The Cynthia Woods was equipped with an emergency radio beacon that would alert the Coast Guard once the boat had sunk passed a depth of 13 feet. The ship was also scheduled to check in via radio to the University marina at 8AM. If the crew did not complete the call, the marina was to alert the Coast Guard.
During their 26 hour ordeal, Conway, himself a former Coast Guard Commander, called on his 21-years experience in uniform as he and the four student sailors drifted in 6-foot seas. He told the crew that they would survive if they all remain calm and use their heads. Lashing themselves together, the men fended off hypothermia, biting fish, and Portuguese Man-o-wars with 100-ft of stinging tentacles.

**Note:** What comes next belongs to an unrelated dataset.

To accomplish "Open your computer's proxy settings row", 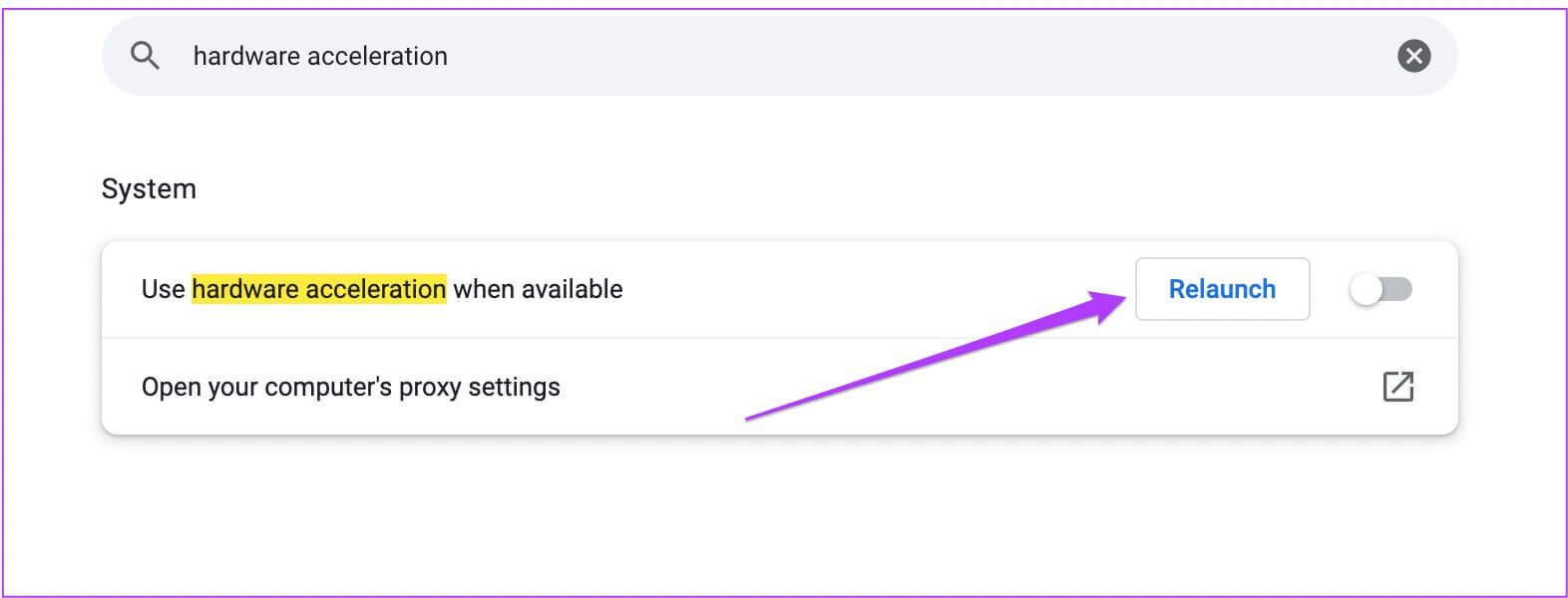I will pos(350,387).
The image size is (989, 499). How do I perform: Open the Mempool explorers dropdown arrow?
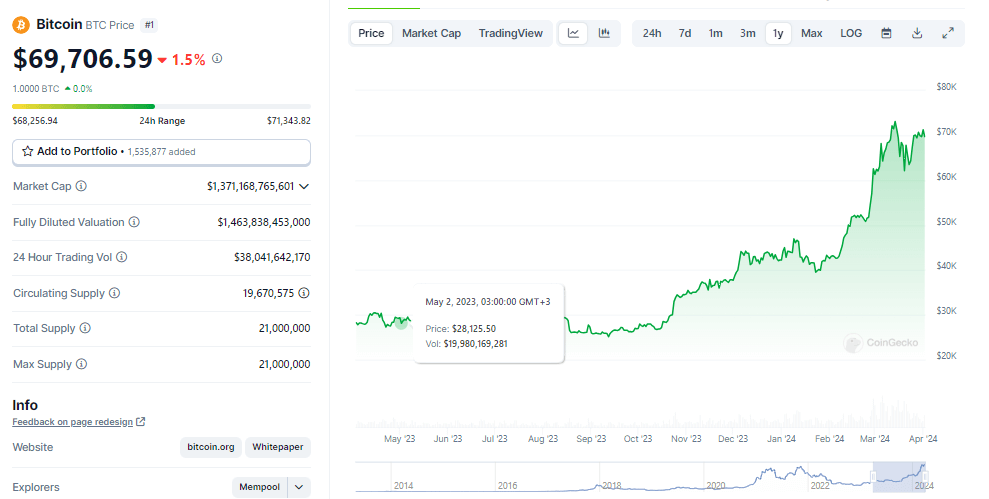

18 hours into their ordeal, several search planes passed overhead, and a Coast Guard cutter sailed far in the distance. At 2AM, more than 26 hours after capsizing, Conway pulsed his flashlight toward the sky, where the crew of a low flying rescue helicopter spotted the flashes in their night vision and circled back for another look.
As the crew was rescued, the rescue diver called out that he had been notified of a crew list of six, but counted only five men, and Travis Wright announced that one man was still with the boat. Later that day, six miles from where the crew has been plucked from the sea, a marine salvage diver found the body of Roger Stone floating upside down in the ships cabin. He had drowned after saving the lives of his student sailors Steven guy and Travis Wright.
Described as a quiet, square-built man with a captain’s beard, Stone was a life-long sailor with a respect for the sea and it’s power. Hundreds of mourners attended Roger Stone’s funeral, where he was remembered as a hero for saving the lives of his ship mates.
I can’t help but think that this was Roger Stone’s purpose, and wonder that if I knew this was my purpose, could I do the same? A life spent as a sailor on the open sea, charged with the safety of a student crew aboard the Cynthia Woods, to be “in the right place, at the right time”, to save the lives of two crew members through the sacrifice of his own life.
Question: If it were your life’s purpose to sacrifice your own life so that others could live, could you fulfill your purpose?